Student-Athlete Finds Balance on and off the Ice.
Student-Athlete Finds Balance on and off the Ice
Julia Shaunessy competed for five years as a defender on the BU women’s ice hockey team, scoring a 2025 Hockey East championship title in her final season and, come December, an MPH.
When more than 10,000 fans turned out to watch the Boston University and Northeastern University women’s ice hockey teams face off in the 2024 Women’s Beanpot championship—the first in the Greater Boston-area collegiate tournament’s history to be held at TD Garden—it was by far the largest crowd that Julia Shaunessy (SPH ‘26) had ever played in front of. By comparison, Walter Brown Arena, where the Terriers play their home games, seats just 3,800 people.
While BU came up short in their historic 2024 title match, Shaunessy did not let it discourage her. The 6’1” veteran defender and MPH student is no stranger to maintaining composure and persevering under pressure. She has been balancing performing at a high-level both athletically and academically for over a decade.

A South Shore native, Shaunessy captained her varsity ice hockey, soccer, and lacrosse teams at Tabor Academy in Marion, Massachusetts before following in the footsteps of her parents, Jeanne (CAS’89) and Scott (COM’87), to attend BU and play for the Terriers. During her five years wearing the #20 jersey, she majored in biology, minored in psychology, took prerequisite coursework towards a possible future application to medical school, and enrolled at SPH to study public health.
Shaunessy always knew she wanted to extend her ice hockey career with the Terriers while earning a master’s degree, but she was initially unsure of what to study. Another student-athlete also on a pre-health track recommended SPH’s MPH program. The student, a softball player, told Shaunessy that she found a public health education to be both interesting and helpful to her in her everyday life. After doing a little research herself, Shaunessy quickly decided public health might be a good fit for her, too.
At first, Shaunessy was especially interested in epidemiology, but after taking the four core courses, she discovered a greater affinity for health policy and law. Her Health Systems, Law, and Policy (PH 719) course with Timothy Callaghan, an associate professor in the Department of Health Law, Policy and Management, was her favorite, and she left eager to take another of Callaghan’s classes.
The transition from a more lecture-heavy undergraduate course load to a largely discussion-based graduate course load has required some adjustments, Shaunessy says, but for the most part she feels secure in the skills she has developed over years of juggling multiple class assignments and 20+ hours per week of sports practice.

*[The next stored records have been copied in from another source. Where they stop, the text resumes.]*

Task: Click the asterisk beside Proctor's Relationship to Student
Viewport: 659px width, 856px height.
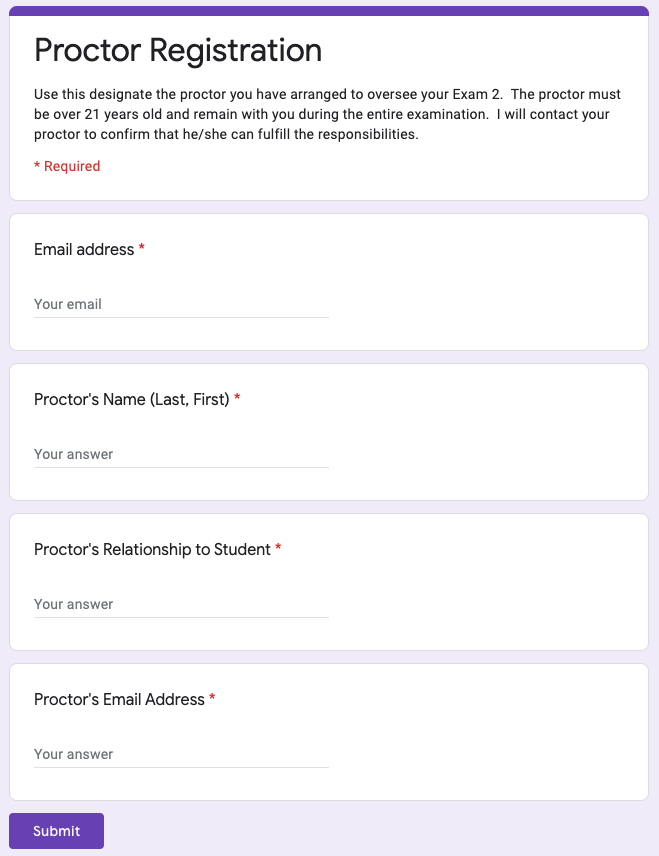Action: pyautogui.click(x=279, y=549)
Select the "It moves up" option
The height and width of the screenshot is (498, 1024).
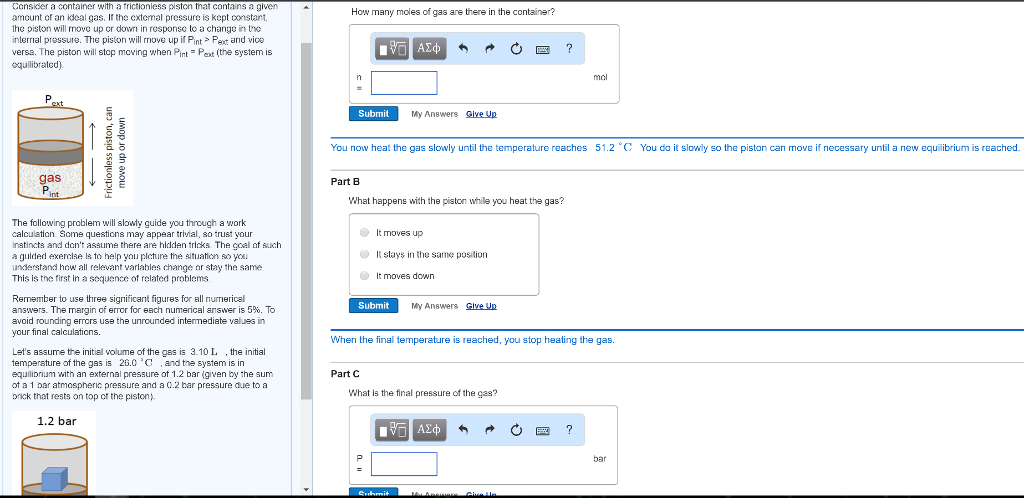(x=365, y=233)
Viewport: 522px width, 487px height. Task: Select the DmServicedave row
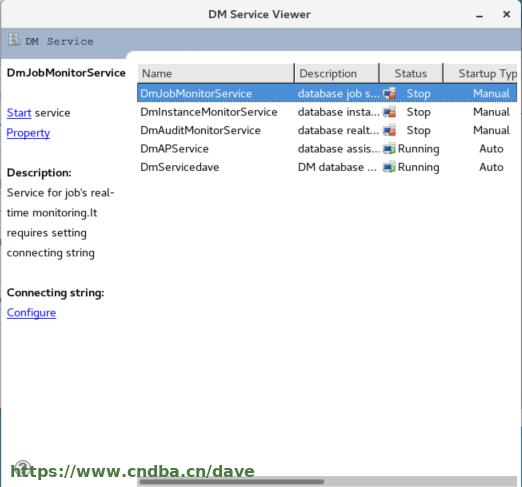click(327, 167)
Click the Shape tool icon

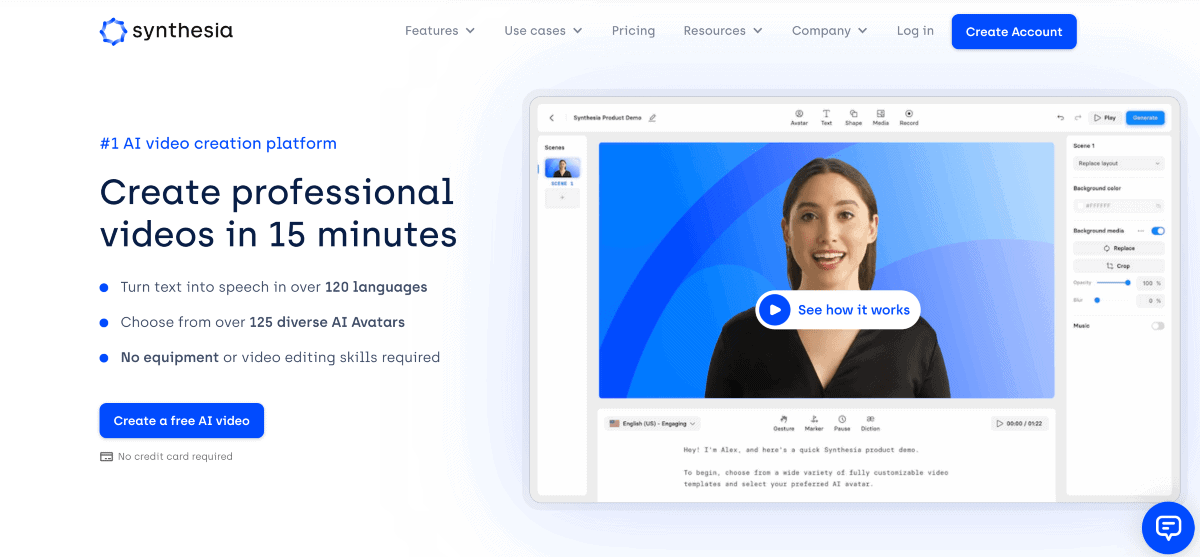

The degree’s practicum requirement seemed poised to present a potential challenge to the flexibility Shaunessy needed in her schedule to keep up her training, but again, she received a valuable recommendation from a fellow student-athlete. The student, a field hockey player, had completed her practicum the previous summer with Joseph Allen (SPH’08, ’08), a professor of exposure assessment science in the Department of Environmental Health at the Harvard T.H. Chan School of Public Health. Shaunessy inquired and Allen invited her to support the launch of a new research study on the effects of the recent wildfires in Los Angeles.

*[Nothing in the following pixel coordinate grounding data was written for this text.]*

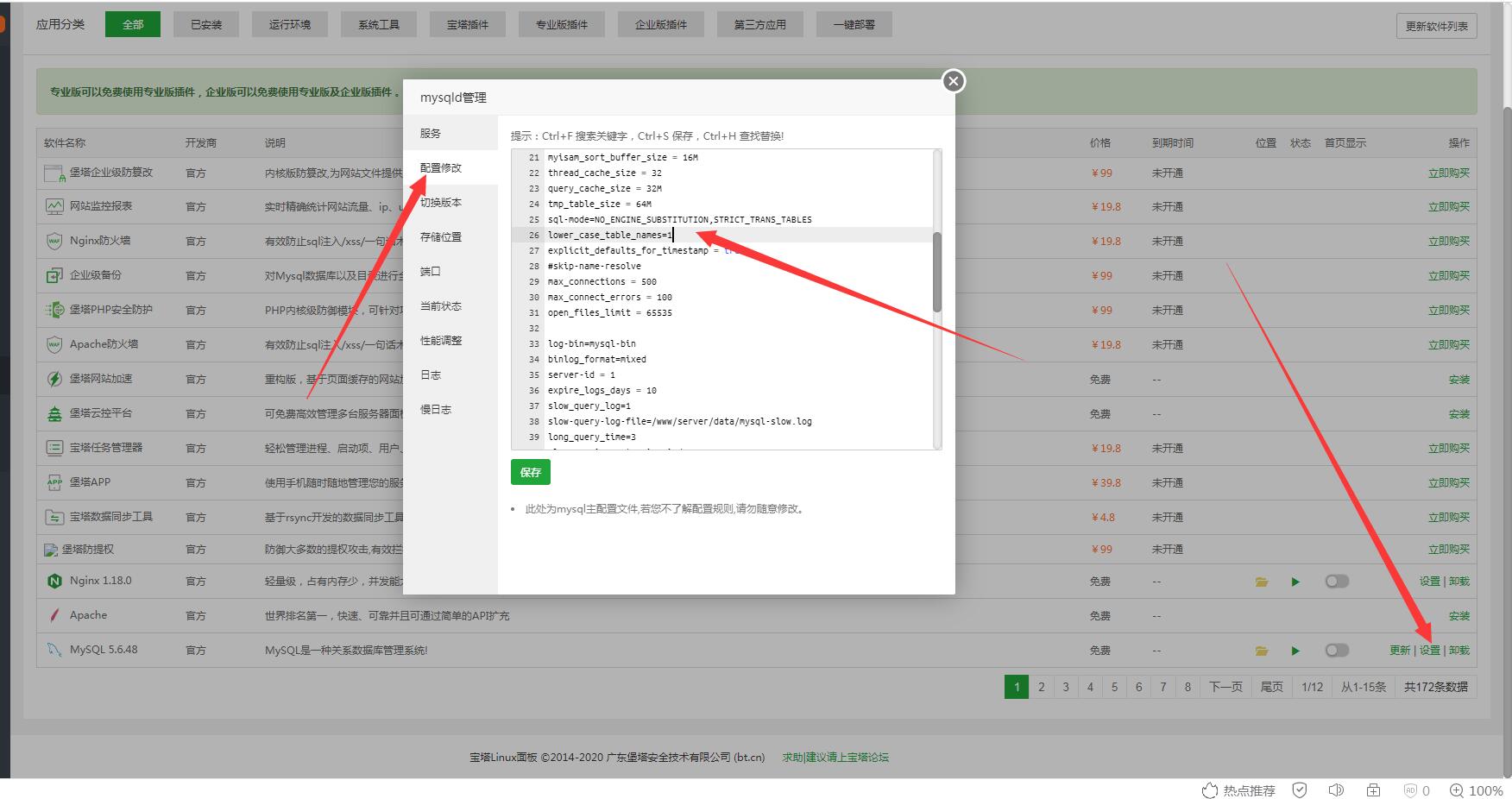The width and height of the screenshot is (1512, 799).
Task: Click line 26 lower_case_table_names in editor
Action: click(609, 235)
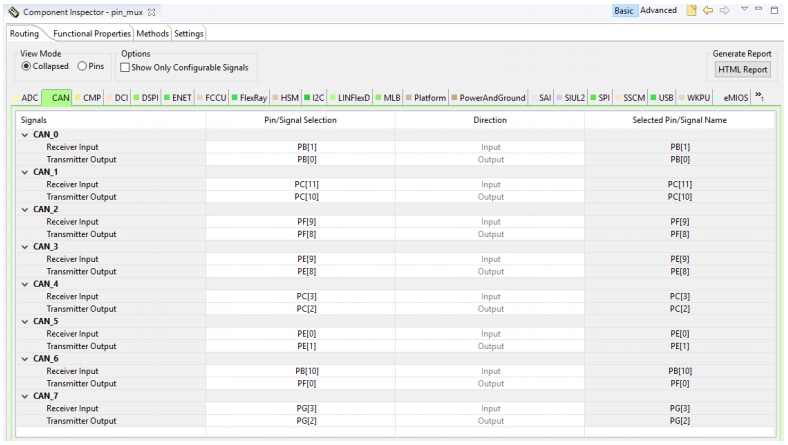Enable Show Only Configurable Signals checkbox
The width and height of the screenshot is (788, 445).
click(125, 67)
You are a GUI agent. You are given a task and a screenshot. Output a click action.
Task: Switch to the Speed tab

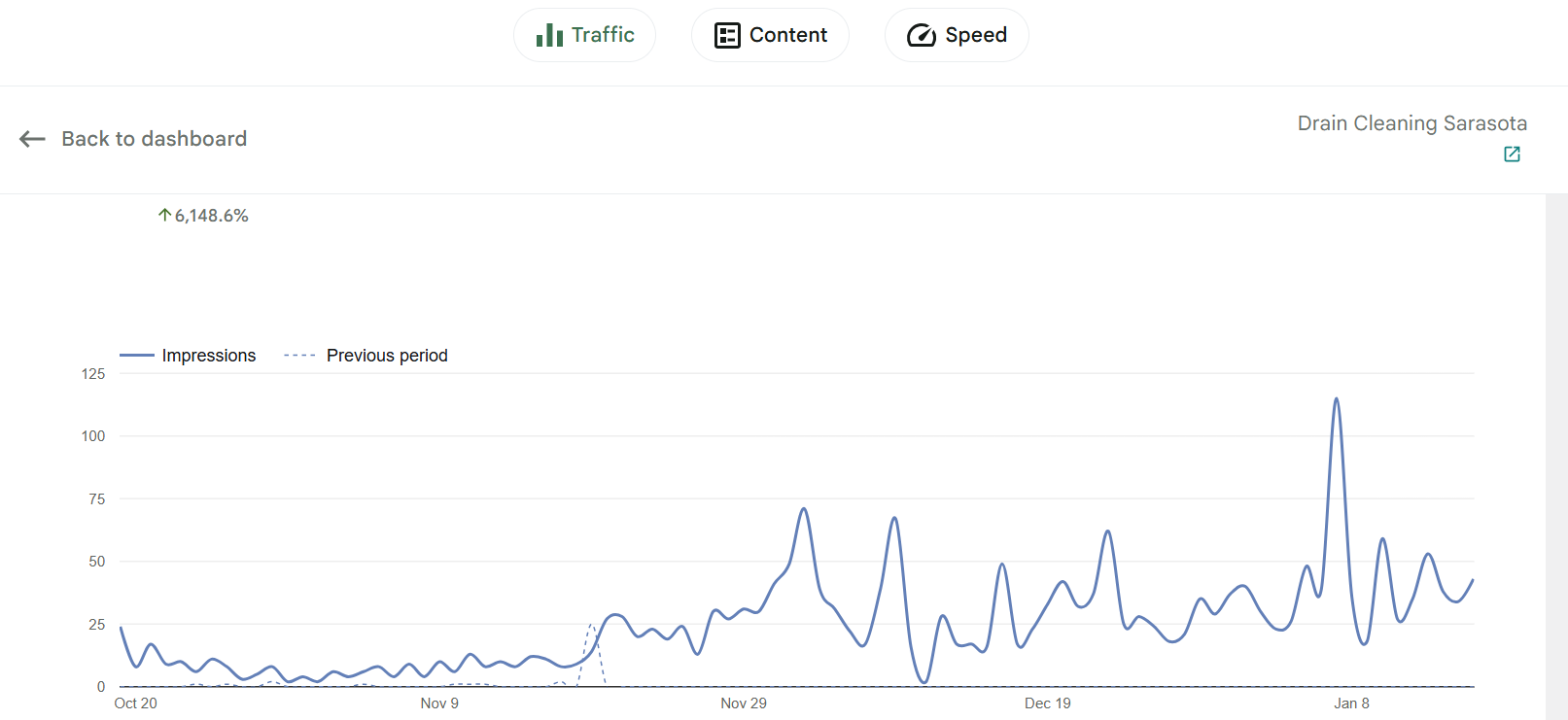tap(957, 34)
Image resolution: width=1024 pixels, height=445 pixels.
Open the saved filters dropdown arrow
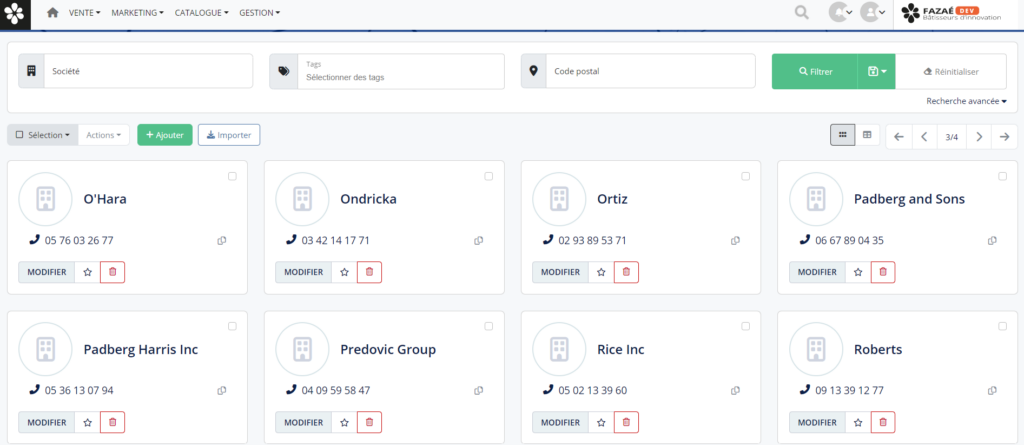click(877, 71)
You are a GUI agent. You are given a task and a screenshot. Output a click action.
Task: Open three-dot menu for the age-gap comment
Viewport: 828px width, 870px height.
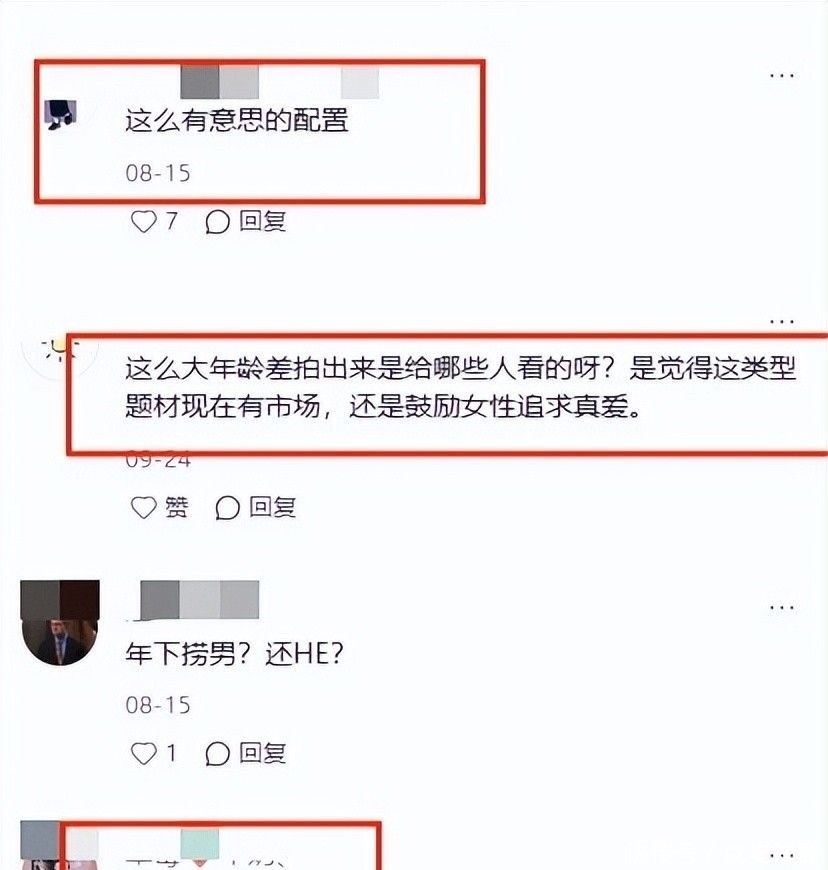click(x=781, y=321)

Now in her final semester, just two courses stand between Shaunessy and graduation: Organizing and Advocacy for Health Policy Change (PM851) and Analysis of Current Health Policy Issues (PM840). She is still undecided as to whether she will go on to attend medical school, but Shaunessy says she grateful for the way her MPH degree has opened her eyes to opportunities throughout the greater healthcare ecosystem, and in the meantime, she has enjoyed a celebratory final season with the Terriers.

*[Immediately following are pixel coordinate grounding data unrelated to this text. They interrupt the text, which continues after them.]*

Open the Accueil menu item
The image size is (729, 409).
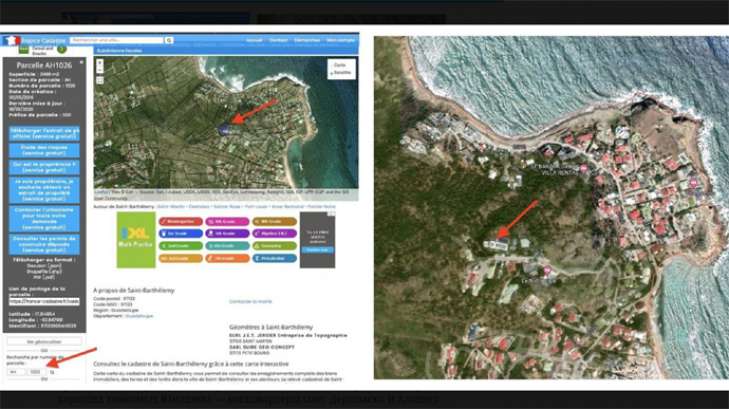click(x=254, y=40)
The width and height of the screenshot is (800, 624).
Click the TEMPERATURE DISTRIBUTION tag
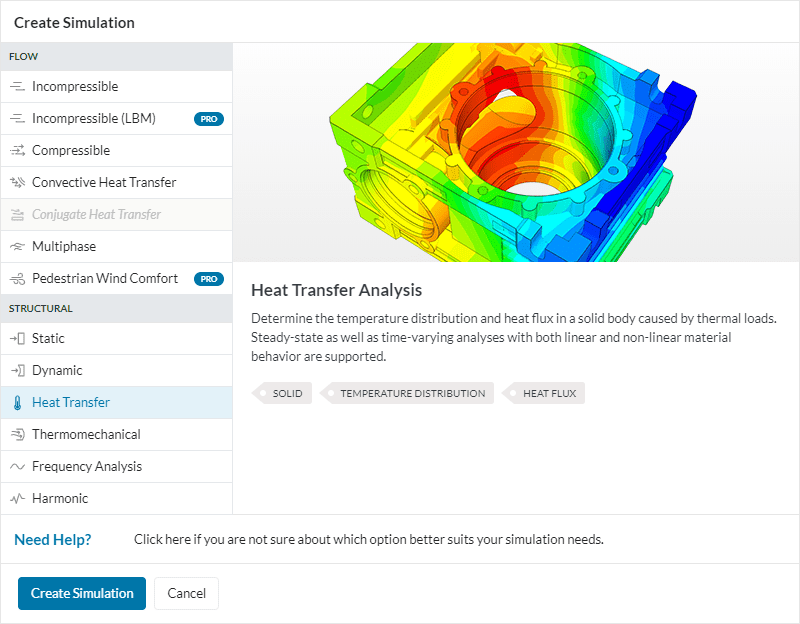(412, 393)
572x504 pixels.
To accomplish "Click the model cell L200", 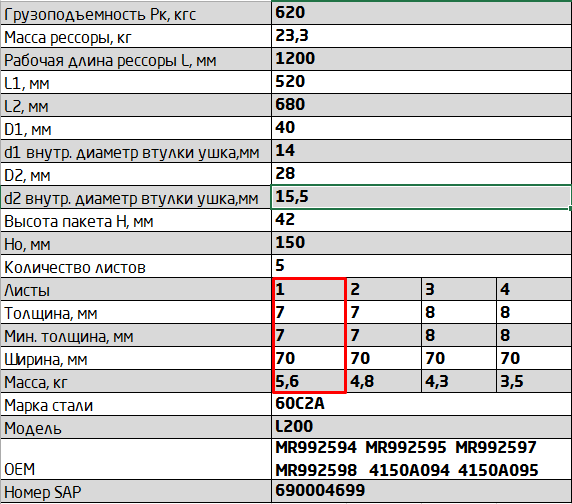I will [x=421, y=427].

Shaunessy was repeatedly recognized as a Hockey East top performer, and while BU came up short again after fighting their way back to the Beanpot finals in 2025, they bounced back to win the 2025 Hockey East title. Ultimately, her performance earned her an invitation to join a professional league training camp later this fall.
“It worked out perfectly that I could still be a student, but now, I’ll also be trying out and hopefully playing for this team,” she says. She looks forward to playing in front of even bigger audiences as women’s sports continue to gain traction at the professional level.